[net,v2] octeontx2-af: Unlock contexts in the queue context cache in case of fault detection

Message ID 20230223110125.2172509-1-saikrishnag@marvell.com
State New
Headers
Series [net,v2] octeontx2-af: Unlock contexts in the queue context cache in case of fault detection |

Commit Message

Sai Krishna Gajula Feb. 23, 2023, 11:01 a.m. UTC
  From: Suman Ghosh <sumang@marvell.com>

NDC caches contexts of frequently used queue's (Rx and Tx queues)
contexts. Due to a HW errata when NDC detects fault/poision while
accessing contexts it could go into an illegal state where a cache
line could get locked forever.
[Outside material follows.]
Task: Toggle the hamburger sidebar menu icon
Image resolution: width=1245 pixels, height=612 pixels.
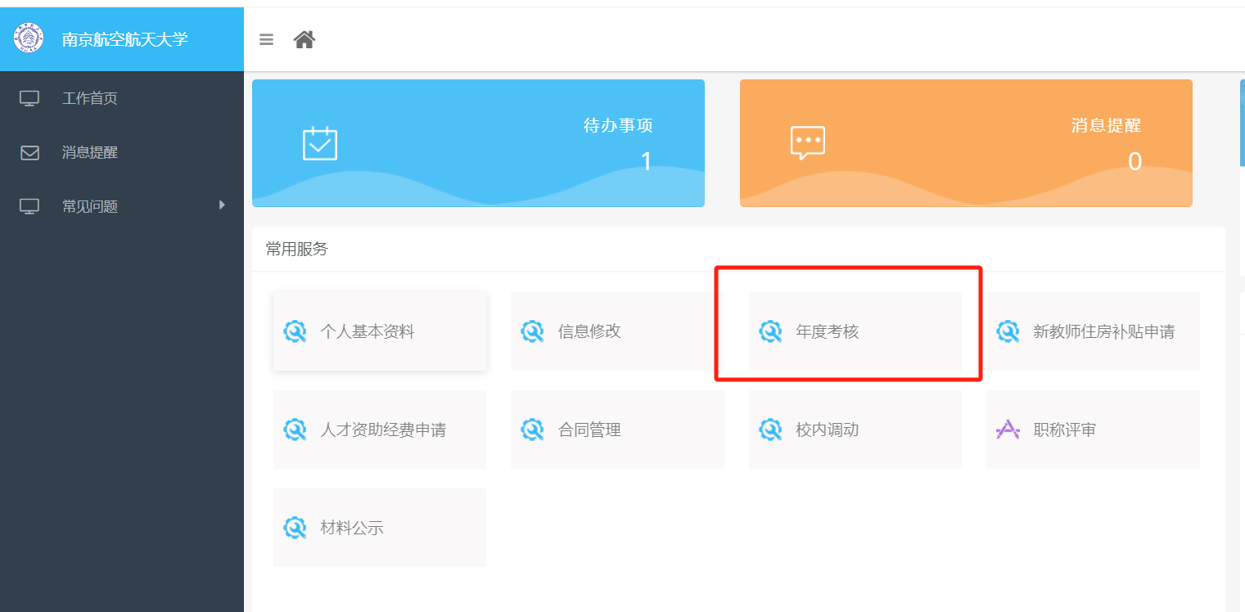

To makesure all cache lines in NDC
are available for optimum performance upon fault/lockerror/posion
errors scan through all cache lines in NDC and clear the lock bit.

Fixes: 4a3581cd5995 ("octeontx2-af: NPA AQ instruction enqueue support")
Signed-off-by: Suman Ghosh <sumang@marvell.com>
Signed-off-by: Sunil Kovvuri Goutham <sgoutham@marvell.com>
Signed-off-by: Sai Krishna <saikrishnag@marvell.com>
---
v2:
    - Rebased to latest net tree after net-next merge as suggested by Paolo

 .../net/ethernet/marvell/octeontx2/af/rvu.h   |  8 +++
 .../marvell/octeontx2/af/rvu_debugfs.c        |  3 -
 .../ethernet/marvell/octeontx2/af/rvu_nix.c   | 16 +++++-
 .../ethernet/marvell/octeontx2/af/rvu_npa.c   | 55 ++++++++++++++++++-
 .../ethernet/marvell/octeontx2/af/rvu_reg.h   |  3 +
 5 files changed, 80 insertions(+), 5 deletions(-)
  

Comments

Simon Horman Feb. 23, 2023, 1:16 p.m. UTC | #1
On Thu, Feb 23, 2023 at 04:31:25PM +0530, Sai Krishna wrote:
> From: Suman Ghosh <sumang@marvell.com>
> 
> NDC caches contexts of frequently used queue's (Rx and Tx queues)
> contexts. Due to a HW errata when NDC detects fault/poision while
> accessing contexts it could go into an illegal state where a cache
> line could get locked forever. To makesure all cache lines in NDC
> are available for optimum performance upon fault/lockerror/posion
> errors scan through all cache lines in NDC and clear the lock bit.
> 
> Fixes: 4a3581cd5995 ("octeontx2-af: NPA AQ instruction enqueue support")
> Signed-off-by: Suman Ghosh <sumang@marvell.com>
> Signed-off-by: Sunil Kovvuri Goutham <sgoutham@marvell.com>
> Signed-off-by: Sai Krishna <saikrishnag@marvell.com>

...

> diff --git a/drivers/net/ethernet/marvell/octeontx2/af/rvu.h b/drivers/net/ethernet/marvell/octeontx2/af/rvu.h
> index 389663a13d1d..6508f25b2b37 100644
> --- a/drivers/net/ethernet/marvell/octeontx2/af/rvu.h
> +++ b/drivers/net/ethernet/marvell/octeontx2/af/rvu.h
> @@ -884,6 +884,12 @@ int rvu_cpt_lf_teardown(struct rvu *rvu, u16 pcifunc, int blkaddr, int lf,
>  int rvu_cpt_ctx_flush(struct rvu *rvu, u16 pcifunc);
>  int rvu_cpt_init(struct rvu *rvu);
>  
> +/* NDC APIs */
> +#define NDC_MAX_BANK(rvu, blk_addr) (rvu_read64(rvu, \
> +					blk_addr, NDC_AF_CONST) & 0xFF)
> +#define NDC_MAX_LINE_PER_BANK(rvu, blk_addr) ((rvu_read64(rvu, \
> +					blk_addr, NDC_AF_CONST) & 0xFFFF0000) >> 16)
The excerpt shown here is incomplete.